Ayer, el juez que ya instruye diligencias sobre este asunto citó a declarar al propietario de la mercantil que resultó adjudicataria. El titular de Isjoma compareció en sede judicial durante buena parte de la mañana. El magistrado ha declarado secreto el sumario. Según añadieron fuentes judiciales, la Policía Nacional ha intervenido los ordenadores de la empresa adjudicataria, situada en el polígono industrial de Garachico, junto a Villafranqueza.
En juego había una contrata de seis años de duración, más una prórroga de otros dos, con un presupuesto de licitación de 4,5 millones de euros, sin IVA. La polémica rodeó la adjudicación.

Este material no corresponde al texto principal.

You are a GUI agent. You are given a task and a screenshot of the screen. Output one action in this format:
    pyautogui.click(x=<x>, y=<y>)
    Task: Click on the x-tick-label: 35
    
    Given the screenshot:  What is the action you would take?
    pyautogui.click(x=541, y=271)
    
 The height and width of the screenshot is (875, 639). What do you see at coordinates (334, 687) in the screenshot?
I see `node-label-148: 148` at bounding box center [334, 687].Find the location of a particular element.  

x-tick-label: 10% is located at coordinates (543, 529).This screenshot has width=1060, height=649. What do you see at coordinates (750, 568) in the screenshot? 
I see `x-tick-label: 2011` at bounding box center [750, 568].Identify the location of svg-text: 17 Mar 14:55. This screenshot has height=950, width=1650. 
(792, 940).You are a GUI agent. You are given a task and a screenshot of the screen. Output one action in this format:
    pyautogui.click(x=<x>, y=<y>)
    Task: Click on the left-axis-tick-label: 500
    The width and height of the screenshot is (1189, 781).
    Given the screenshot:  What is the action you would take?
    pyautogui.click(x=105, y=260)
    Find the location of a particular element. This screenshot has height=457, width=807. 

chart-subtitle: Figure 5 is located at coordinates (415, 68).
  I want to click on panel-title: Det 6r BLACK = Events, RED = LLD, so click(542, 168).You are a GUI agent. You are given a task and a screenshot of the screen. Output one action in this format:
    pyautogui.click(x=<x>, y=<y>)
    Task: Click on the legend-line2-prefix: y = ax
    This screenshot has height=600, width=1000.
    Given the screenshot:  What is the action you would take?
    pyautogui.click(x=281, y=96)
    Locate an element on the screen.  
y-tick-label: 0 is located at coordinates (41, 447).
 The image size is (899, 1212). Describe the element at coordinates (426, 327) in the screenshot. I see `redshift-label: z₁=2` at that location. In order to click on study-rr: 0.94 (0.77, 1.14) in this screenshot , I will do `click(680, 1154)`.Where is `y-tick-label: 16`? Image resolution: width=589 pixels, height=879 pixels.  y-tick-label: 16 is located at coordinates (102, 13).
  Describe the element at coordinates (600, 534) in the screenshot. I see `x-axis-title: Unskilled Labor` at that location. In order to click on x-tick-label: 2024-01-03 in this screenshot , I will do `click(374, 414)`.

Durante el proceso de adjudicación, Alavés trató de convencer a personas vinculadas con el Ayuntamiento de que el servicio que presta su rival -era la anterior adjudicataria del servicio- era deficitario. Isjoma ganó el concurso con una oferta de 3.9 millones de euros, alrededor de 960.000 euros más cara que la presentada por Alavés.
Un representante de esta mercantil no dudaba en mostrar fotografías sobre la forma de trabajar de Isjoma para desacreditar la oferta de su competidor, críticas que se recogen con detalle en estas mismas páginas. De hecho, una vez adjudicado el contrato, Alavés recurrió ante el propio Ayuntamiento y recopiló estas presuntas deficiencias. A tenor de lo ocurrido, su capacidad de convencimiento fue nula.
Atención Urbana
No obstante, la mercantil no arrojó la toalla y se dirigió al fiscal Felipe Briones. Según las fuentes consultadas, la documentación presentada ante el Ministerio Público no reflejaba sólo sus críticas a Isjoma o las serias dudas sobre el decisivo informe de la adjudicación, firmado por el jefe del área de la Concejalía de Atención Urbana. El contrato está gestionado por el área que dirige Andrés Llorens, quien, además, preside la Mesa de Contratación.
Uno de los hechos más llamativos expuestos por Alavés es un presunto soborno que habría aceptado el concejal de Hacienda, Juan Zaragoza, vicepresidente a su vez de la citada Mesa de Contratación. Esta circunstancia motivó que el fiscal Briones citara a declarar al edil el pasado mes de septiembre, comparecencia que no trascendió entonces. Zaragoza estuvo dos horas ante el fiscal, quien le preguntó precisamente sobre si, como defiende la mercantil denunciante, aceptó un reloj de Isjoma como presunta prebenda para que apoyara la adjudicación a favor de esta empresa. Juan Zaragoza rechazó esta circunstancia ante el fiscal.